Jocey, one of the parents in my parent group, was mortified. Her mother-in-law had given her 8-year-old son a toy fire truck. Instead of saying “thank you,” the boy looked at it and said something like, “That’s for babies. I don’t like trucks” and tossed it back in the box.
Her story reminded me of the time that my kids’ favorite uncle gave my then-3-year-old son a two-foot battery-driven robot with blazing red eyes. My son backed up warily as the thing jerked across the floor. Terrified, he burst into tears.
My brother-in-law was hurt and upset. His extravagant gift had flopped. After some comforting and explaining by his uncle, my son saved the day by naming the monster “Bwent” and tying his beloved blanket around it to make it softer.
Both Jocey’s son and mine are sweet kids. They didn’t mean to be mean or ungrateful. Their reactions were honest kid reactions. Neither Jocey nor I had thought to teach our kids how to handle it when they didn’t like a gift. It just hadn’t come up.
Some of the other parents in the group admitted this was something they hadn’t thought much about either. Other than prompting their kids to say “thank you” when they were given something, they hadn’t spelled out the ins and outs of how to accept a gift despite it being not quite what was wanted. How do we help kids show gratitude when they’re not grateful? What can we teach them about caring more about the relationship than the gift?
One mom ventured a question: “How do we teach a kid to be honest yet tell her to fib about being grateful when Grandma gave her an ugly puce sweater that is two sizes too big?” Good question.
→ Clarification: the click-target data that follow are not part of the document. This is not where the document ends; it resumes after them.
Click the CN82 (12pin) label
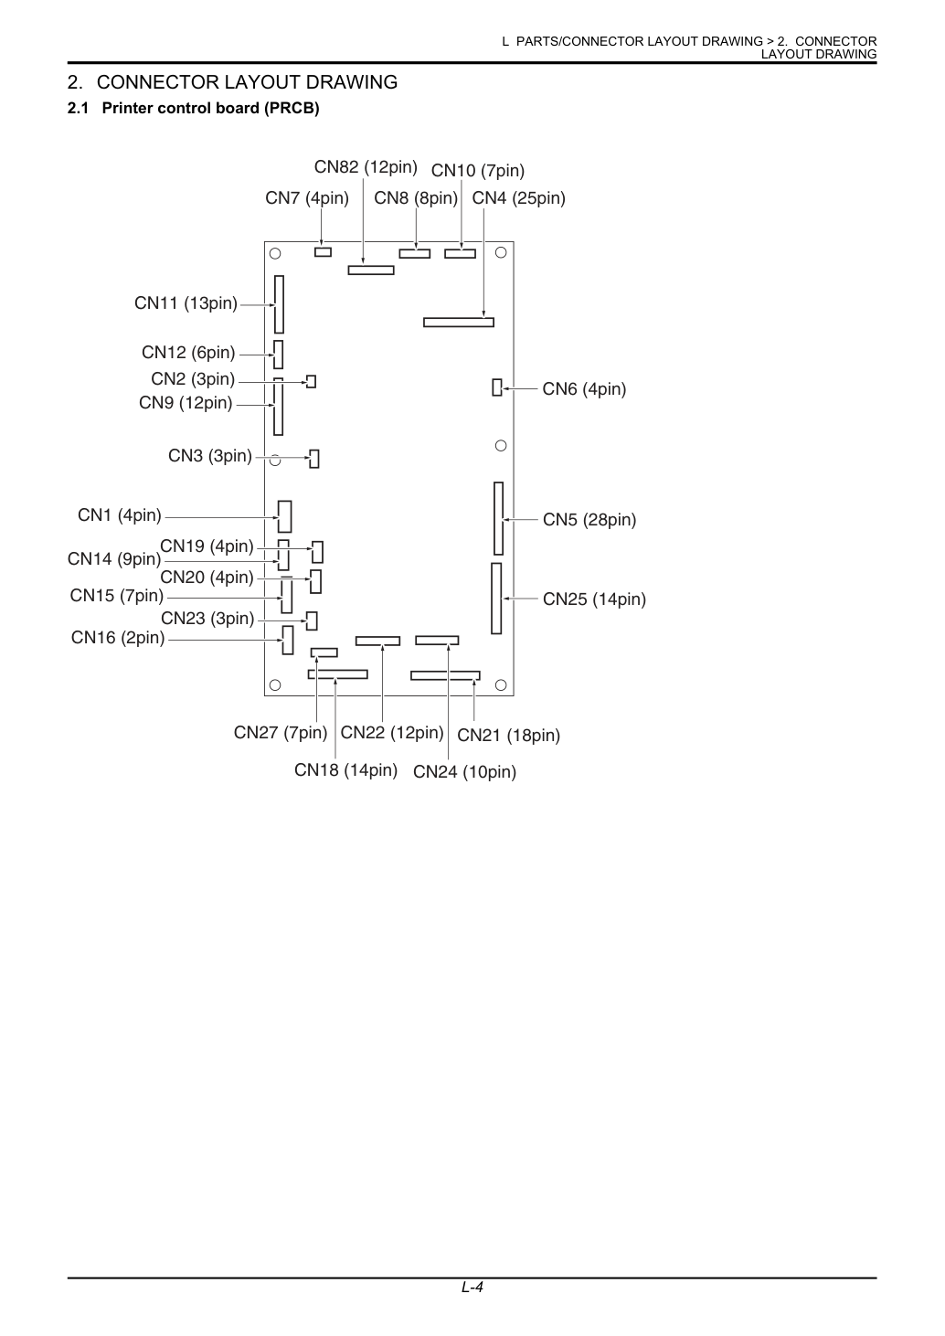tap(366, 167)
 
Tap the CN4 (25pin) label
tap(518, 198)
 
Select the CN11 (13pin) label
tap(186, 303)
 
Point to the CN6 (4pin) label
tap(584, 389)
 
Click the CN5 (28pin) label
tap(589, 519)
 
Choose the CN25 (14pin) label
tap(594, 599)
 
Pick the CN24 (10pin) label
tap(464, 772)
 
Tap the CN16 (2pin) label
tap(118, 638)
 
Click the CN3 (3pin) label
tap(210, 456)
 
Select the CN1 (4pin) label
tap(120, 514)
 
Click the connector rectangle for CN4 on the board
tap(459, 323)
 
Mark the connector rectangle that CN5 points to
tap(499, 518)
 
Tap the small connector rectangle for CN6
tap(497, 387)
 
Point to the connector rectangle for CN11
tap(280, 304)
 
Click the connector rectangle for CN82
tap(371, 270)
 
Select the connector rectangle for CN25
tap(496, 599)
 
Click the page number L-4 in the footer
tap(472, 1287)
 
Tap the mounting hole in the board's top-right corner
tap(501, 253)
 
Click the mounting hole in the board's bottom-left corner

The answer is embedded in our cultural ideas about the necessity of some white lies to keep relationships running smoothly.
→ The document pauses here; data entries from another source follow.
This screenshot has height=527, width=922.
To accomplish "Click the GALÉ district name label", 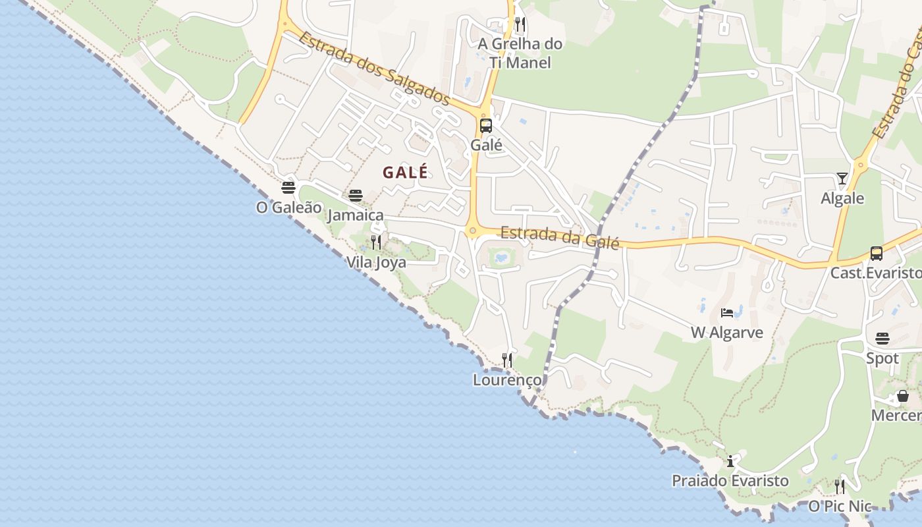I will pyautogui.click(x=405, y=173).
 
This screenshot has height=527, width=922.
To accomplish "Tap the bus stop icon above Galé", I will pyautogui.click(x=486, y=126).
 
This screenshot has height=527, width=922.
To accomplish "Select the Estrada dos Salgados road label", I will pyautogui.click(x=373, y=68).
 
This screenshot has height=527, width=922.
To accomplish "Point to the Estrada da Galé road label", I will pyautogui.click(x=560, y=237).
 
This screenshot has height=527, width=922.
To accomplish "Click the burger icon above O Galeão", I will pyautogui.click(x=288, y=188).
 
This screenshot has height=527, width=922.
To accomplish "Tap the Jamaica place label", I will pyautogui.click(x=355, y=215).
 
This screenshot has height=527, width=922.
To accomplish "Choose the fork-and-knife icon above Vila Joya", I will pyautogui.click(x=375, y=242).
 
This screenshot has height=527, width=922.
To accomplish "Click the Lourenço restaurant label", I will pyautogui.click(x=507, y=380).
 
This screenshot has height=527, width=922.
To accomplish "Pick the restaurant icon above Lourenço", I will pyautogui.click(x=507, y=360).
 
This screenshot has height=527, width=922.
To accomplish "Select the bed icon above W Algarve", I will pyautogui.click(x=727, y=312).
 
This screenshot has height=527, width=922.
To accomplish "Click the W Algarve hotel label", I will pyautogui.click(x=727, y=333).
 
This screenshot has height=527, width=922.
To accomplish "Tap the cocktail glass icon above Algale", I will pyautogui.click(x=842, y=178).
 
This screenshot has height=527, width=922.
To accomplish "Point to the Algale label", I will pyautogui.click(x=842, y=198).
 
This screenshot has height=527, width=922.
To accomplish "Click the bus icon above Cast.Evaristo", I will pyautogui.click(x=876, y=253).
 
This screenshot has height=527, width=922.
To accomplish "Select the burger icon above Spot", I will pyautogui.click(x=882, y=339).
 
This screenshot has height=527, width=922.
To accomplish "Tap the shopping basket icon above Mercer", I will pyautogui.click(x=903, y=396).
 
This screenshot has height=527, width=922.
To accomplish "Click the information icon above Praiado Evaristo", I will pyautogui.click(x=730, y=461).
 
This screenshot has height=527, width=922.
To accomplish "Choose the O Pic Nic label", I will pyautogui.click(x=840, y=507).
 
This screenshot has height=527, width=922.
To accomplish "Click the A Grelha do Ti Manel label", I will pyautogui.click(x=520, y=53).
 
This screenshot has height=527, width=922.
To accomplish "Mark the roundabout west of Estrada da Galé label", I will pyautogui.click(x=472, y=231).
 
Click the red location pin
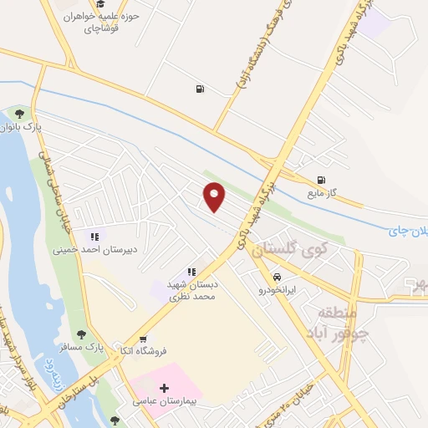216,197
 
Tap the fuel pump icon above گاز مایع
321,180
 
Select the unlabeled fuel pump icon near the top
199,89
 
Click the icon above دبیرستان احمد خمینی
94,237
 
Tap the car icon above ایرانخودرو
276,277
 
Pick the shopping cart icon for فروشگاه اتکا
143,339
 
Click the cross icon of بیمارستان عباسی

It’s up to us to explain to our children that there is a difference between lying outright and telling small fibs that spare another person’s feelings. Lying is intended to hurt someone, to get something at another’s expense, to manipulate people or to avoid a responsibility. White lies, little fibs that aren’t manipulative or hurtful in any way, are sometimes a way to be nice. They help people feel good and get along with each other.
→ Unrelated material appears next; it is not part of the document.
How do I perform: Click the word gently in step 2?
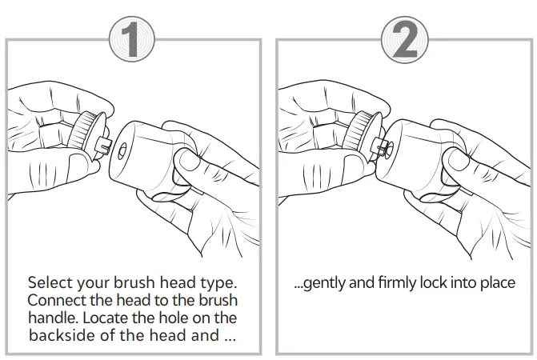[x=320, y=284]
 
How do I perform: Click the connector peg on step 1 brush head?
[x=103, y=145]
We sometimes say, for example, that we like the shirt that is our friend’s favorite when we really don’t; that it’s no trouble to do something when it really is; or that a meal we’re served at a relative’s home is delicious when it’s not something we like. The sweater Grandma made may be ugly but the effort to make it was beautiful. It’s only loving to tell her that puce is our favorite color — and then stow it in the bottom drawer until she visits again. These are the kinds of white lies that make the social world go round.